I was in primary school when Astronauts Neil Armstrong and Buzz Aldrin walked on the moon. I remember tuning in for all the Apollo missions on TV and the radio. Like all young people from that era, I had eagerly collected all the space paraphernalia from the cereal packs, the newspapers, the local toy shops.
Many of you know that back then I did not know the Gospel of Jesus as I did not grow up in any Church. Only recently have I learned of the extraordinary Christian witness of many of the Apollo astronauts. I missed the significance of it back then. In this era of the 50th Anniversary of the Lunar landing, the people of the worlf have been reminded of many of those stories of Christian witness.
For example, when the astronauts of Apollo 8 had circled the moon and were headed back to earth, the three: Jim Lovell, Bill Anders and Frank Borman took turns to recite the creation story from Genesis chapter 1. At the time, this was the most watched television broadcast in human history. “In the beginning, God created the heaven and the earth. The earth was without form and void, and darkness was upon the face of the deep; and the Spirit of God moved upon the face of the waters. And God said, “Let there be light and there was light. And God saw the light and it was good.” They read through the whole chapter. Their reading had a profound impact on the people who listened.
Then on the moon on July 20, 1969, Buzz Aldrin (the second person on the moon) who was a Presbyterian Elder, actually took a mini holy communion kit in the personal items allowed him. On the moon he said, “I’d like to take this opportunity to ask every person listening in, whoever and wherever they may be, to pause for a moment and contemplate the events of the past few hours and to give thanks in his or her own way.” Aldrin then silently recited the words of our Lord Jesus from John 15:5 “I am the vine, you are the branches. Whoever remains in me, and I in him will bear much fruit for you can do nothing without me.” and he proceeded to conduct a Holy Communion service for himself – on the moon, although it was not broadcast back to earth (NASA did not give permission for his little service to broadcast).
This is all framed by the famous 1962 speech by then President John F Kennedy, “We choose to go to the moon in this decade and do those other things not because they are easy but because they are hard…” Kennedy ended the speech by saying, “As we set sail, we ask God’s blessing on the most hazardous and dangerous and greatest adventure on which man has ever embarked.” President Kennedy was a Roman Catholic.

☆ ☆ ☆ ☆ ☆ ☆ ☆

Aim of the task:
Translate this sentence from the piece on the Apollo astronauts' faith into Spanish: "Only recently have I learned of the extraordinary Christian witness of many of the Apollo astronauts."

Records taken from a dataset
☆ ☆ ☆ ☆ ☆ ☆ ☆

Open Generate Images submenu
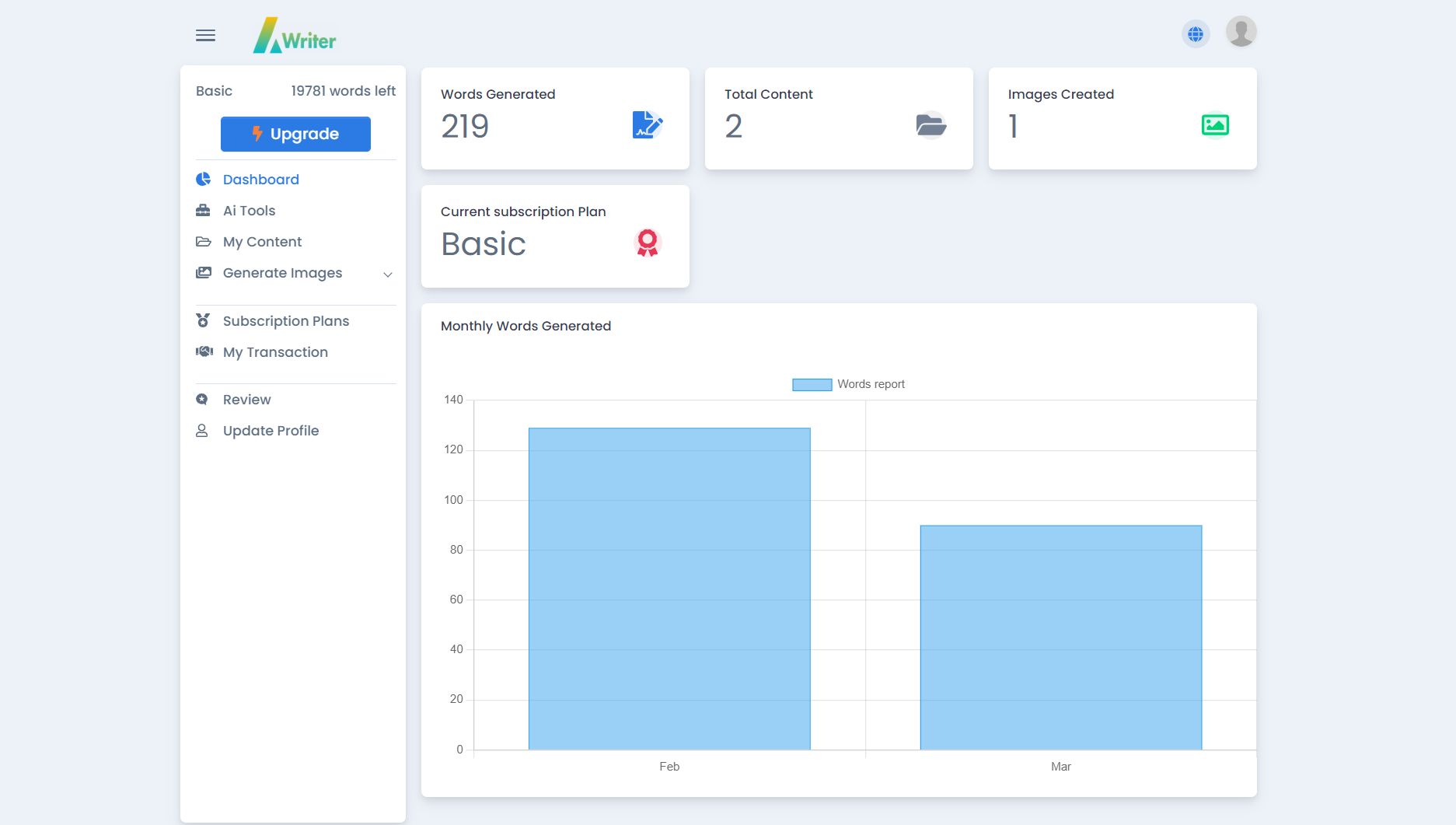 click(282, 273)
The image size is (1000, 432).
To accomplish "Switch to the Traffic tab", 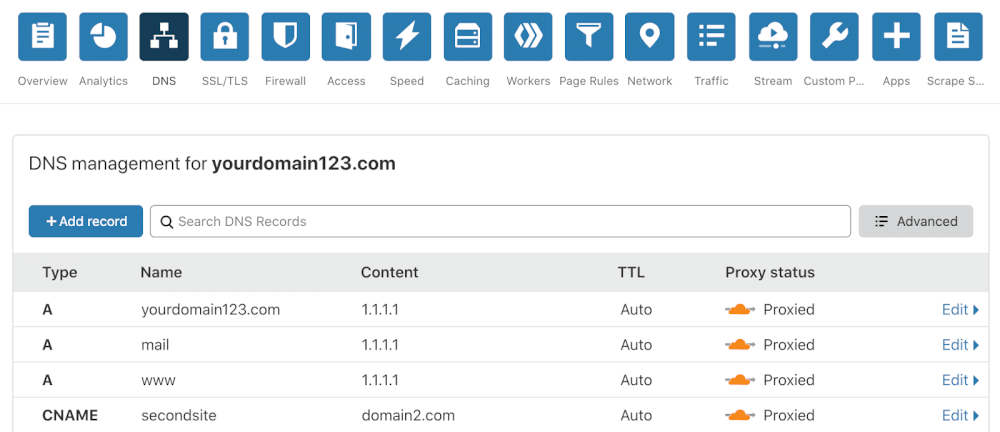I will pos(711,37).
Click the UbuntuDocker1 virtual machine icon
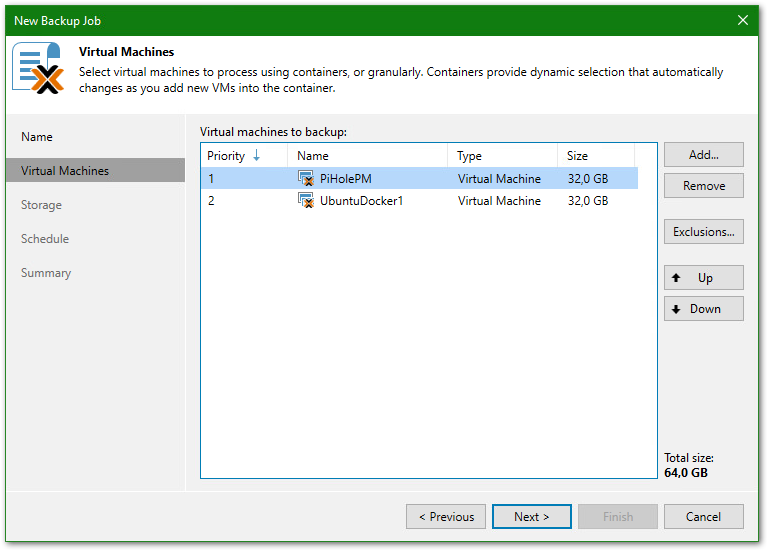This screenshot has width=768, height=551. (306, 201)
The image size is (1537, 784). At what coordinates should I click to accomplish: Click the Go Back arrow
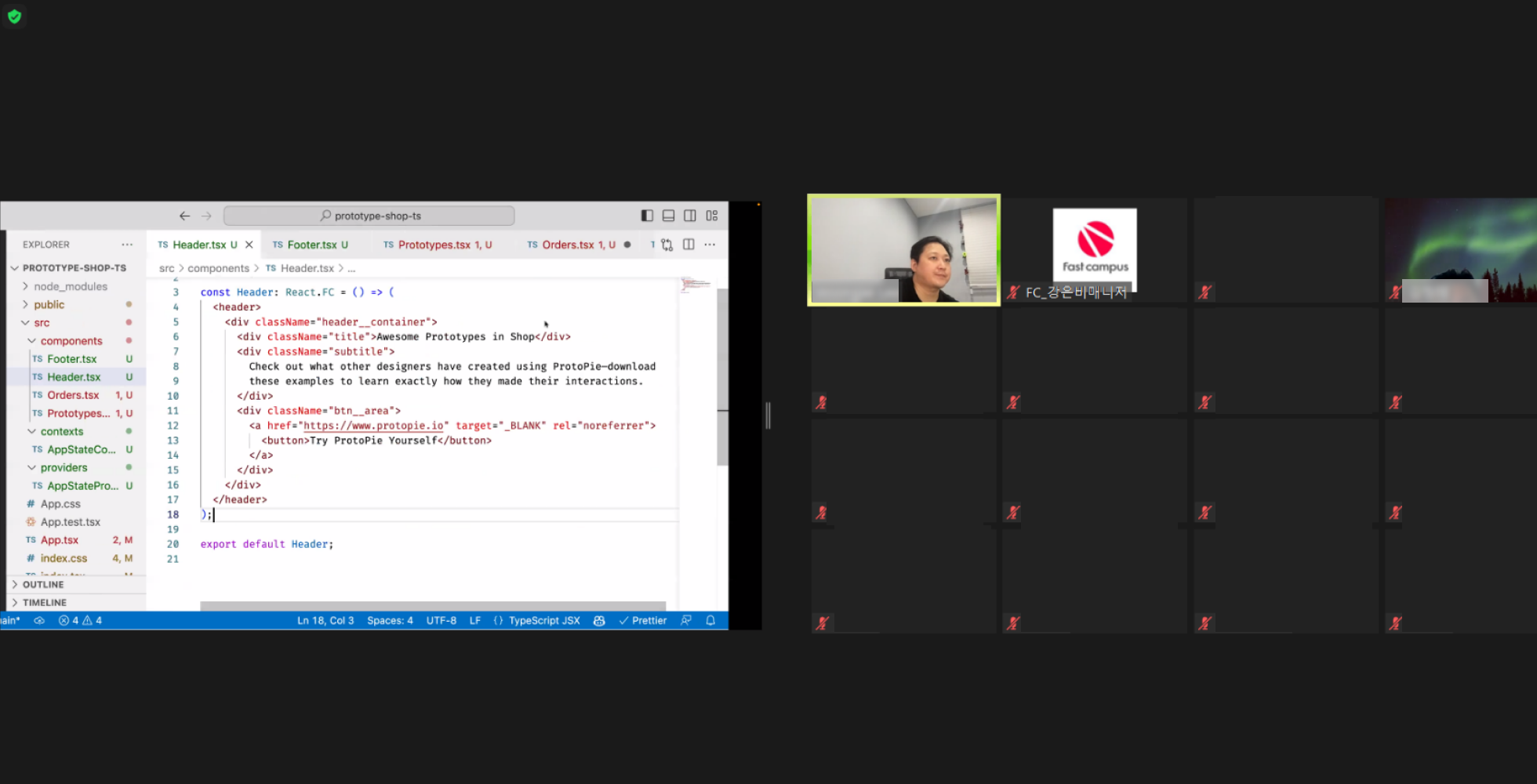click(185, 216)
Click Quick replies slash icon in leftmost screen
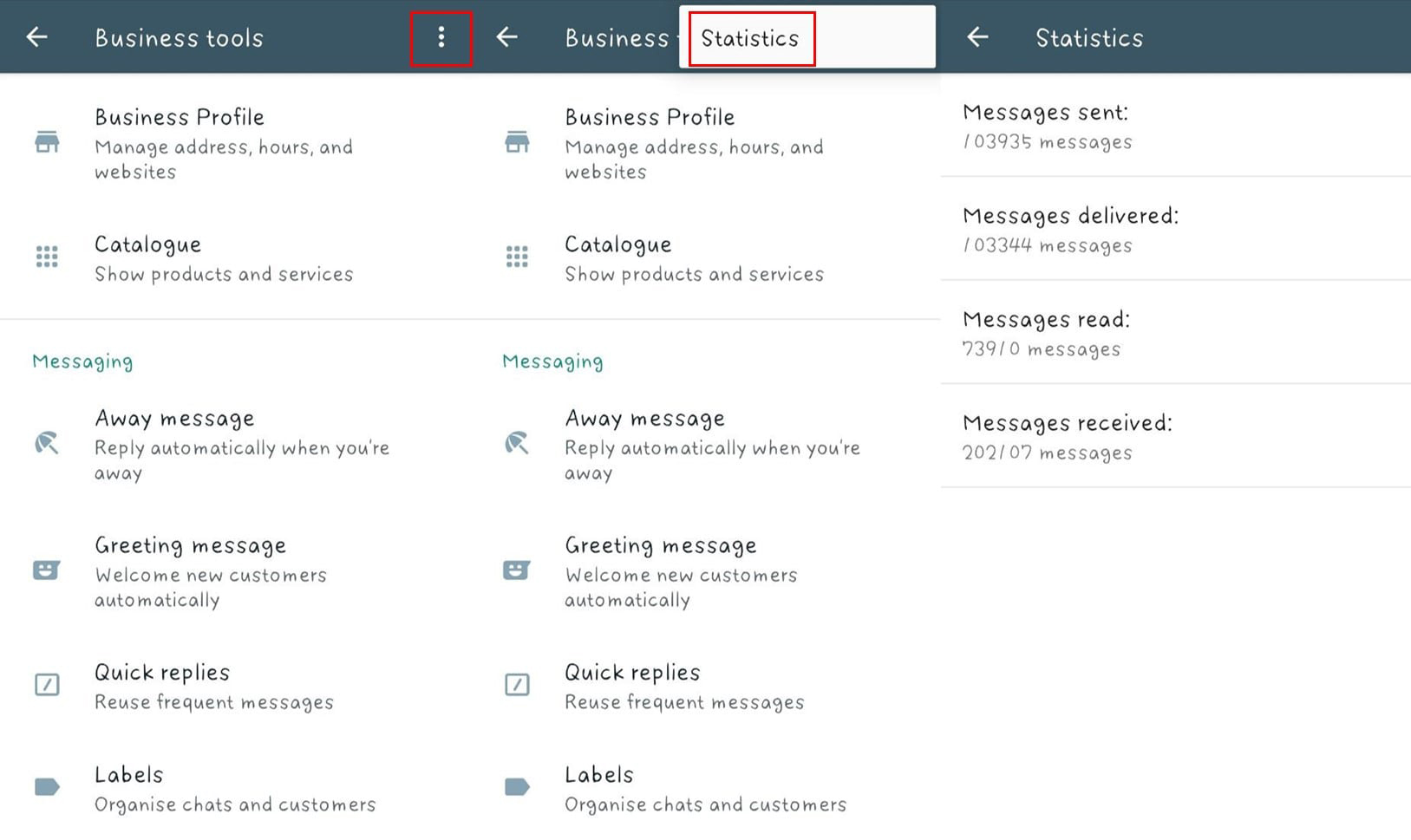 (x=47, y=685)
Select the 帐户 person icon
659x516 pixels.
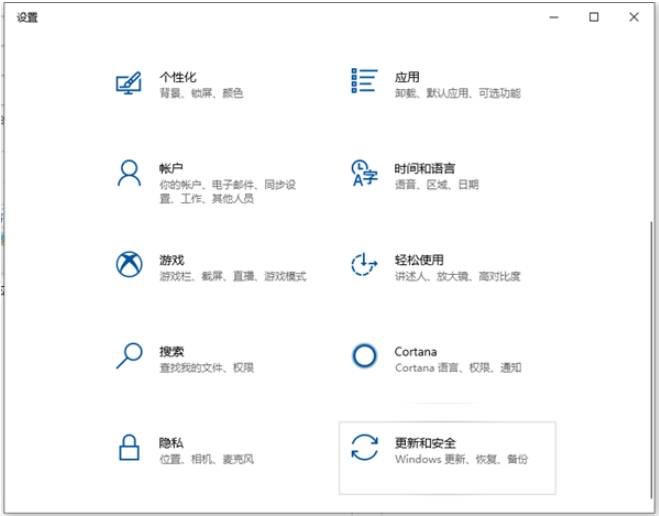(129, 174)
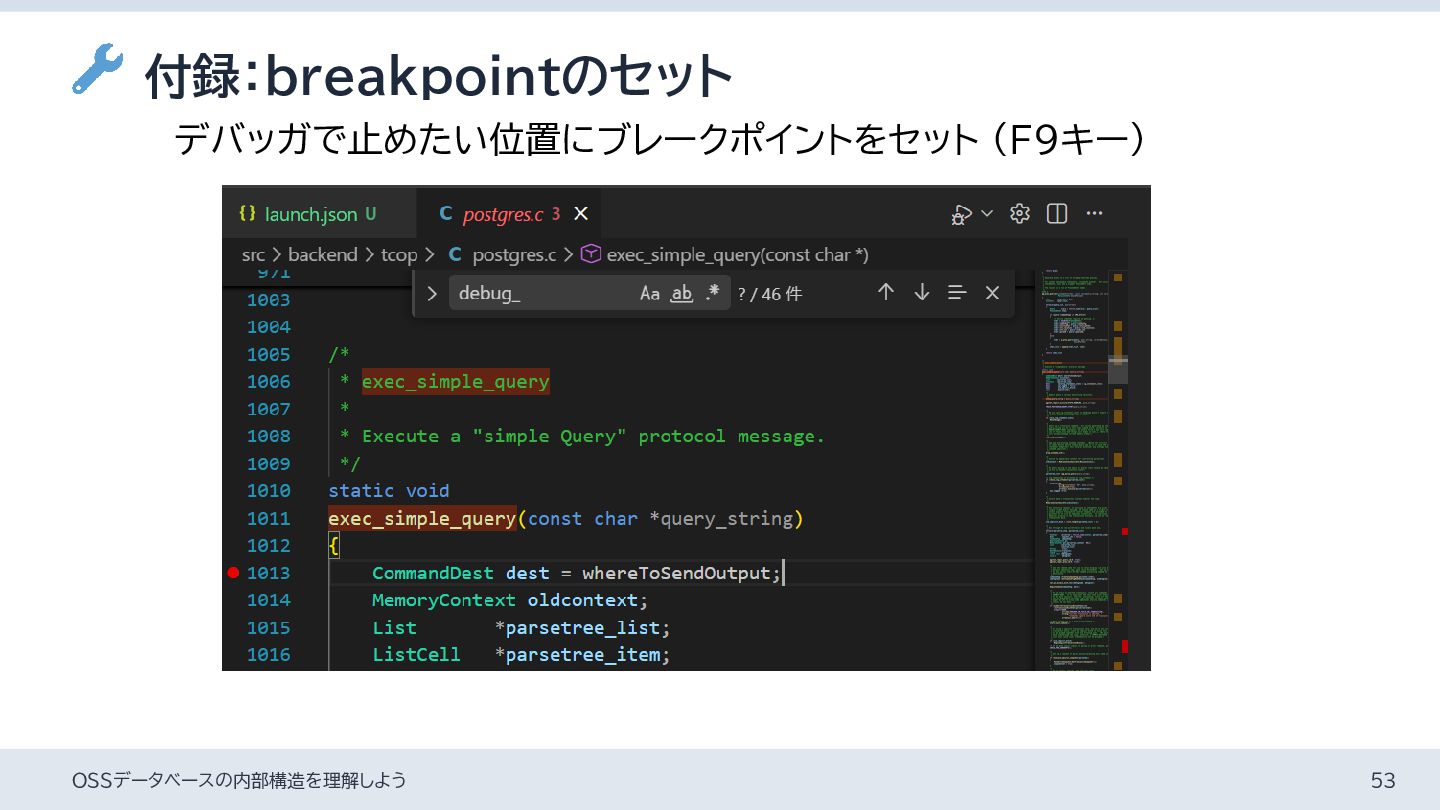This screenshot has height=810, width=1440.
Task: Click the editor settings gear icon
Action: 1020,213
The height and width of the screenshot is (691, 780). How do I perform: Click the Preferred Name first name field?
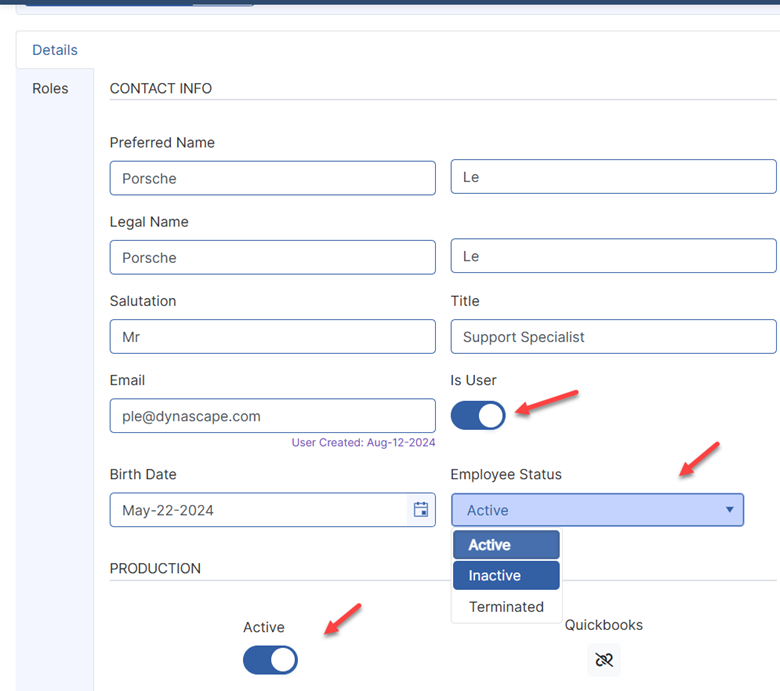point(272,178)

☆ ☆ ☆ ☆ ☆ ☆ ☆

Your solution:
Solo recientemente he conocido el extraordinario testimonio cristiano de muchos de los astronautas del Apolo.